START EXERCISE INPUTS

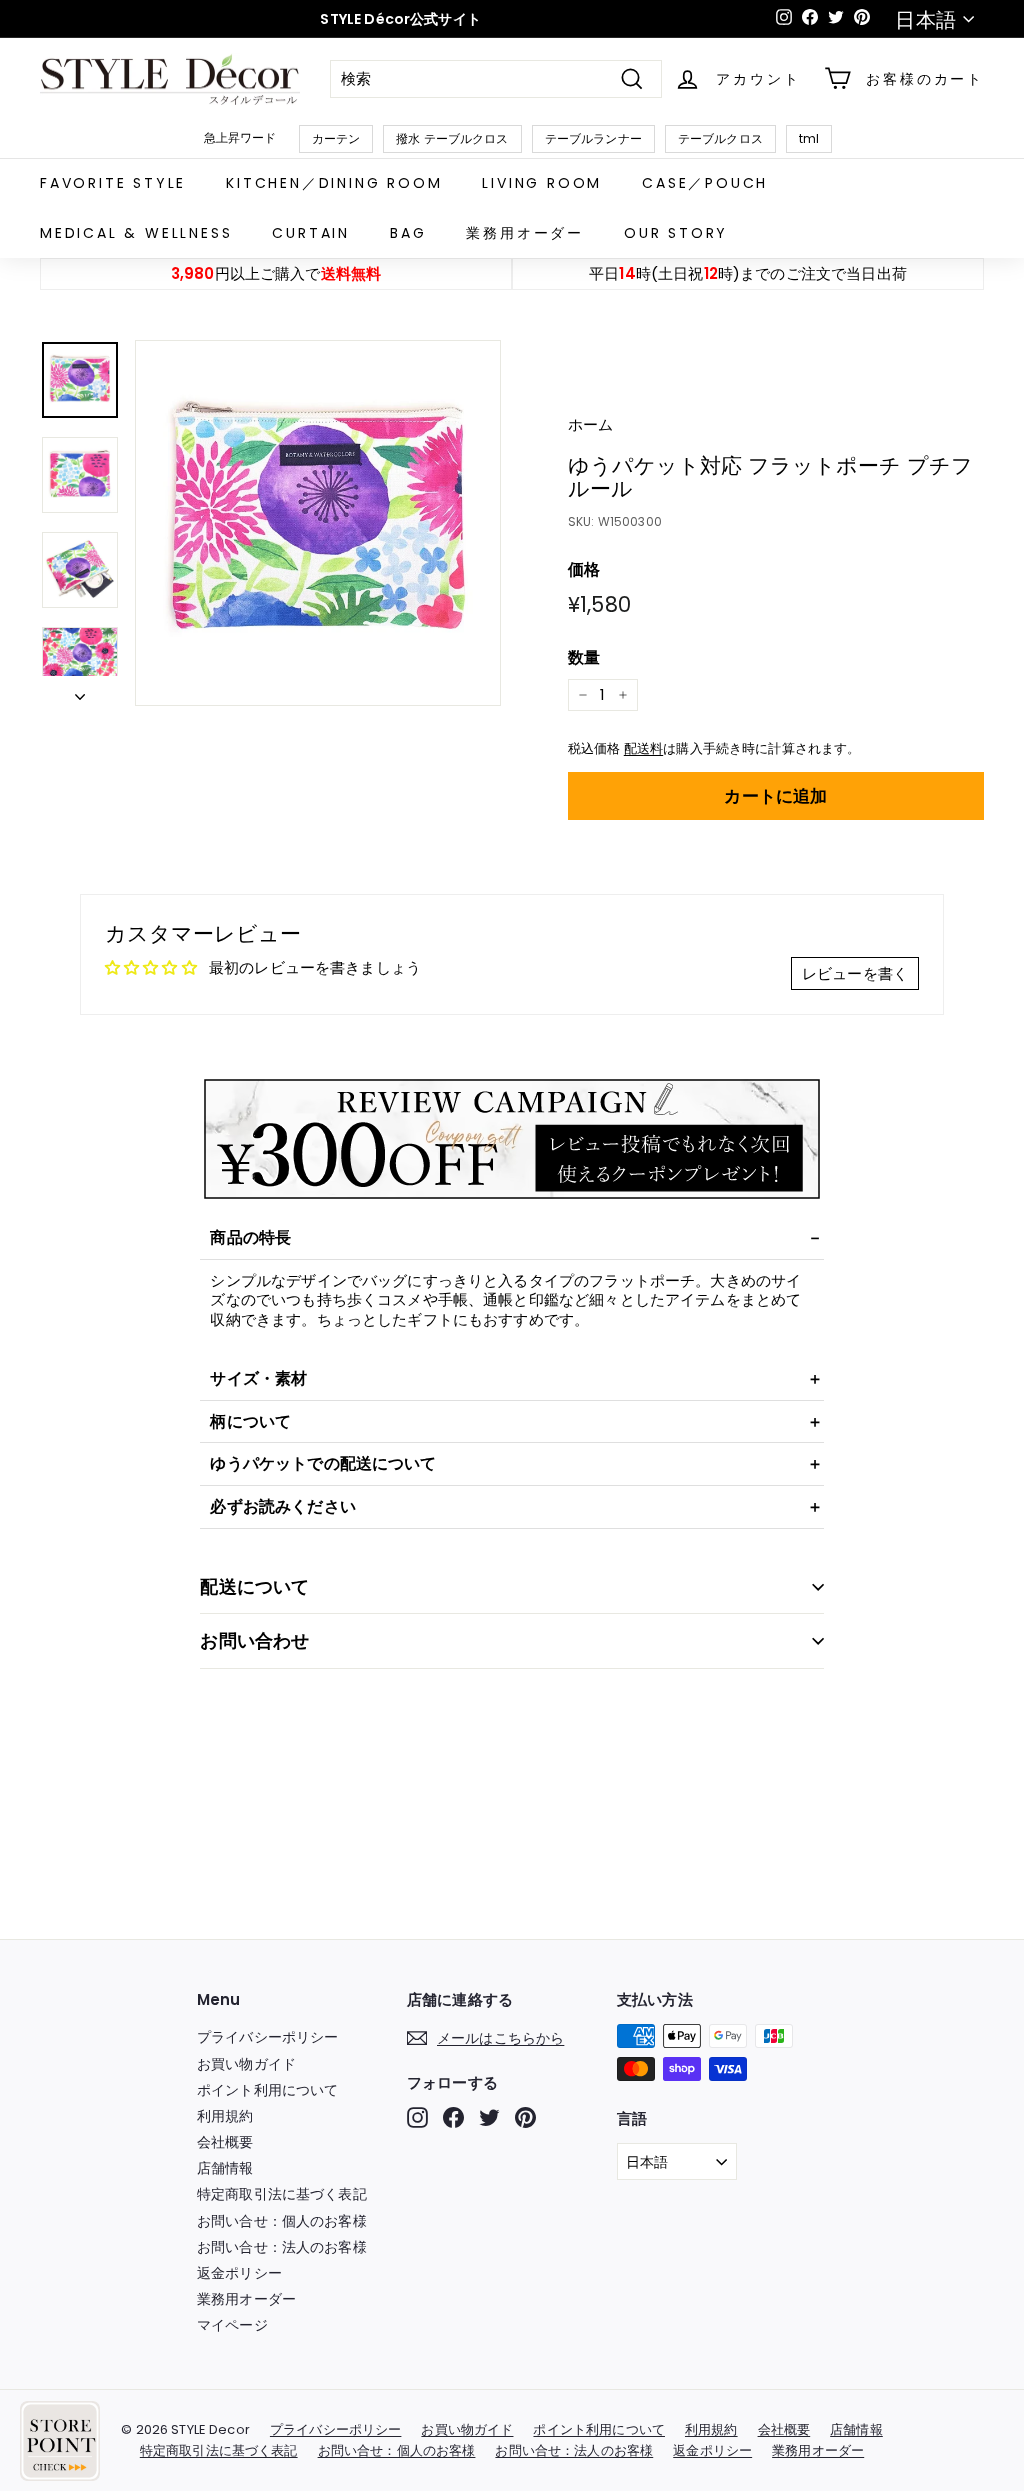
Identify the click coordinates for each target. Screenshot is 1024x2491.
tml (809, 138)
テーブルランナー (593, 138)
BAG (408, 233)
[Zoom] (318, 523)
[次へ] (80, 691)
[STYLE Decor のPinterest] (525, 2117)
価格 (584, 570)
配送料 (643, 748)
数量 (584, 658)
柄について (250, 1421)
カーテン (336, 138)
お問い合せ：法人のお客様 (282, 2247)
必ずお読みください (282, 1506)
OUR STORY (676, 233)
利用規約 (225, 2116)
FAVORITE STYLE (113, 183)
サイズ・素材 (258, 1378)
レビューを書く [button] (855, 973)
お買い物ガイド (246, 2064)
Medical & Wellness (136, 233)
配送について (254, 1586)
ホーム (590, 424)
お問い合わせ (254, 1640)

END EXERCISE INPUTS
START EXERCISE INPUTS

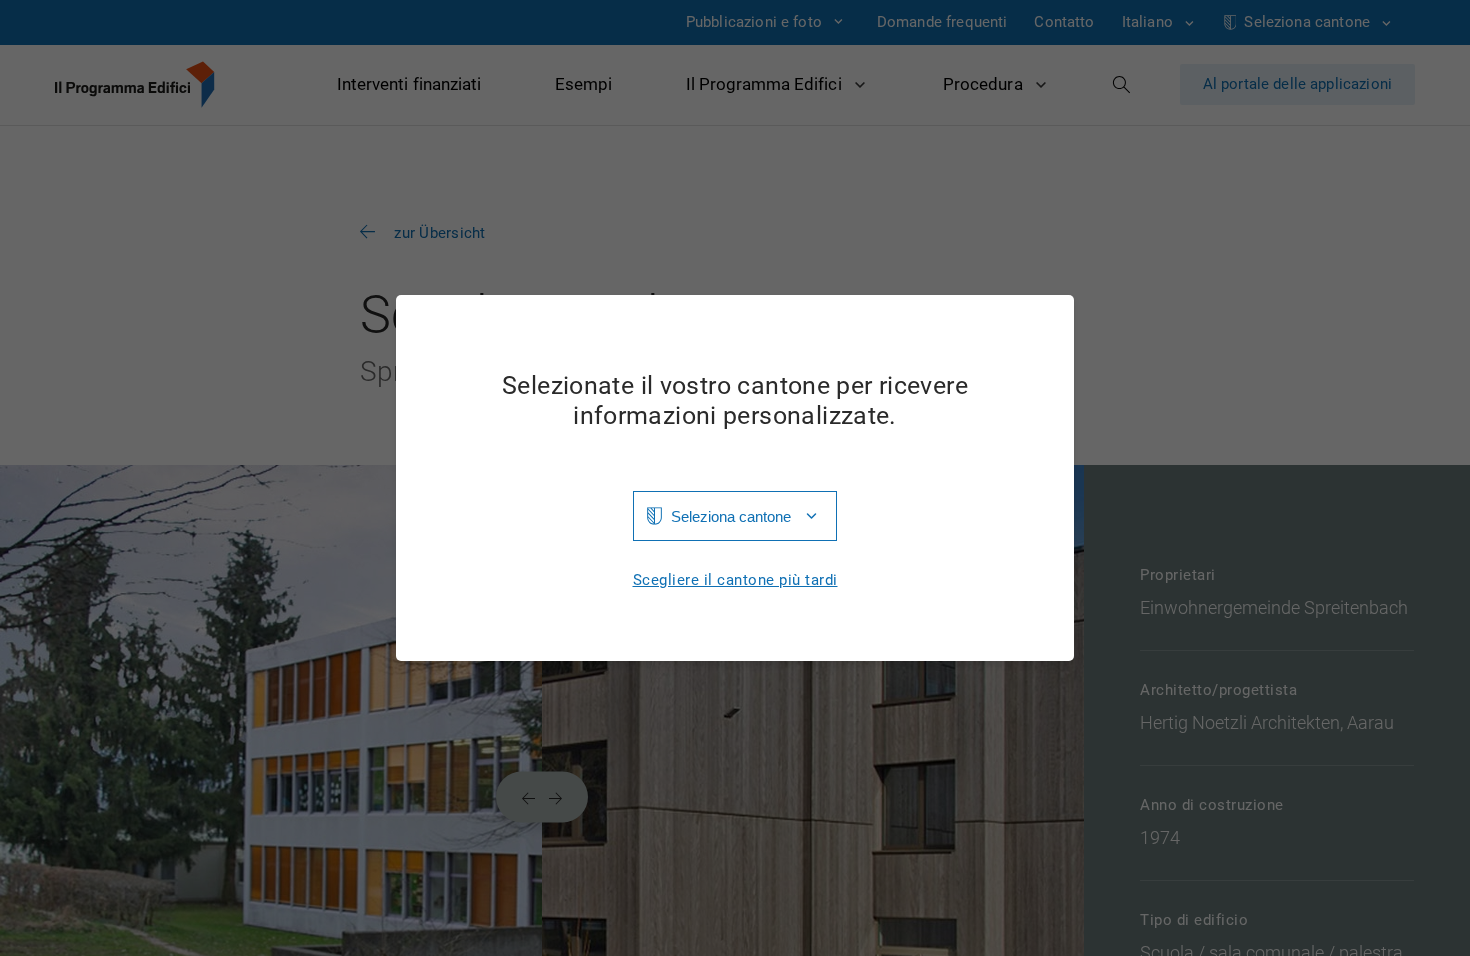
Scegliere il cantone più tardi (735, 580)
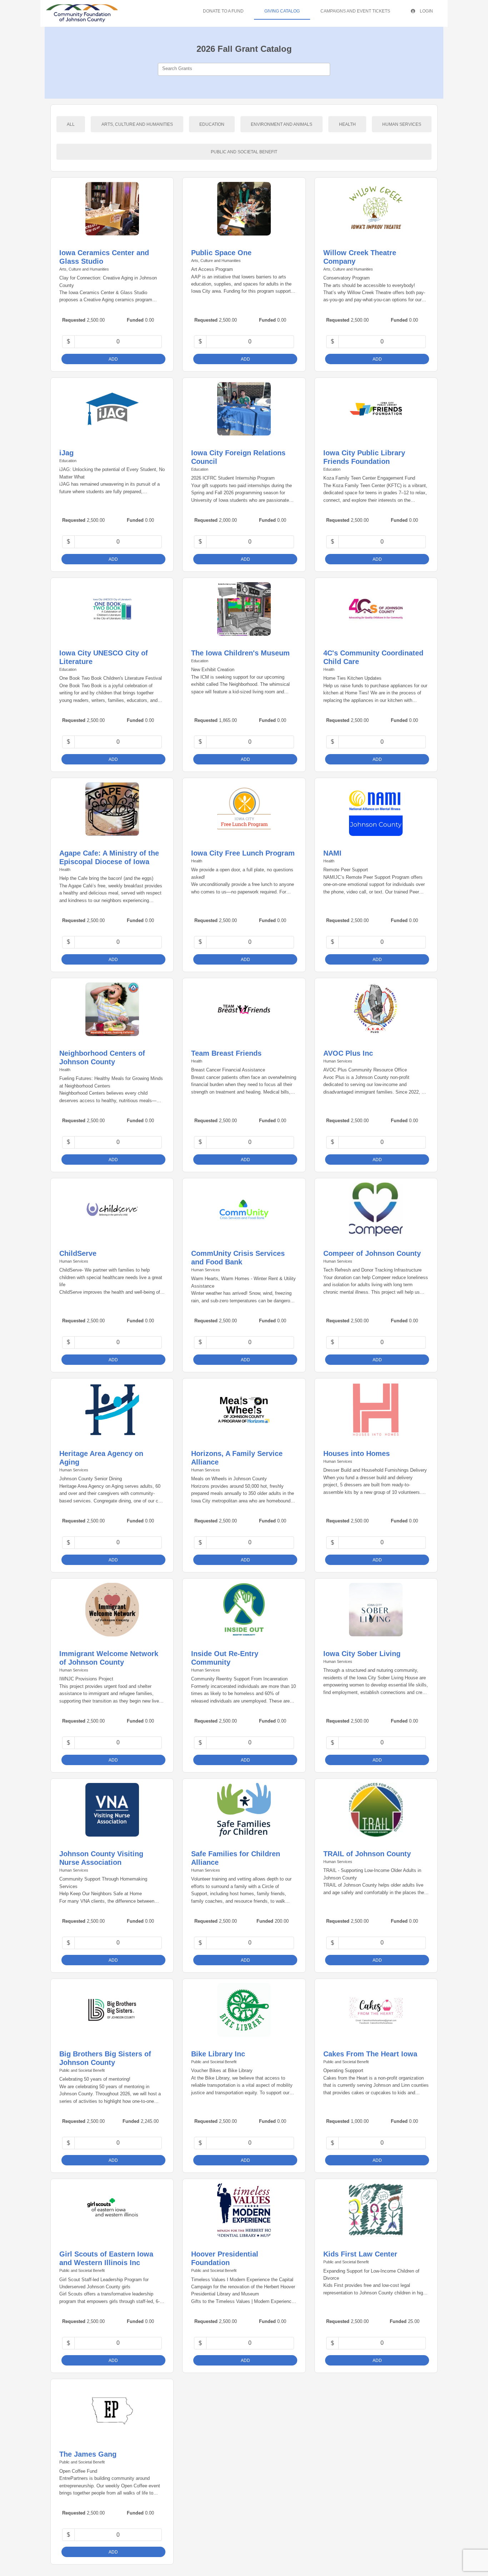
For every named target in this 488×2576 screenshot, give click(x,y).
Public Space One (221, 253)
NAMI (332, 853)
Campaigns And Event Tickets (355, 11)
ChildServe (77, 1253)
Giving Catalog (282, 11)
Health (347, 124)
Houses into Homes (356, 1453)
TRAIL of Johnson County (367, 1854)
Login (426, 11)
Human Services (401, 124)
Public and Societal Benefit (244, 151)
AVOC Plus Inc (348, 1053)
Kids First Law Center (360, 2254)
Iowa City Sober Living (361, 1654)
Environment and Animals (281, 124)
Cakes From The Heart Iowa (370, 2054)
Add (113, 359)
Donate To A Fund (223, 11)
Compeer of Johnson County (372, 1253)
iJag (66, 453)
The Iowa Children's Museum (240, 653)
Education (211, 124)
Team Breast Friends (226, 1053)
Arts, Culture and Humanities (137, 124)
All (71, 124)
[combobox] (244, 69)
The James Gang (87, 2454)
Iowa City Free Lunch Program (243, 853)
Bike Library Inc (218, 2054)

END EXERCISE INPUTS

TASK REQUIREMENTS:
There is a line with "Add (113, 359)" and a line with "Bike Library Inc (218, 2054)" above. Copy exactly those two lines and all lines between them, with nothing else.

RESPONSE AREA:
Add (113, 359)
Donate To A Fund (223, 11)
Compeer of Johnson County (372, 1253)
iJag (66, 453)
The Iowa Children's Museum (240, 653)
Education (211, 124)
Team Breast Friends (226, 1053)
Arts, Culture and Humanities (137, 124)
All (71, 124)
[combobox] (244, 69)
The James Gang (87, 2454)
Iowa City Free Lunch Program (243, 853)
Bike Library Inc (218, 2054)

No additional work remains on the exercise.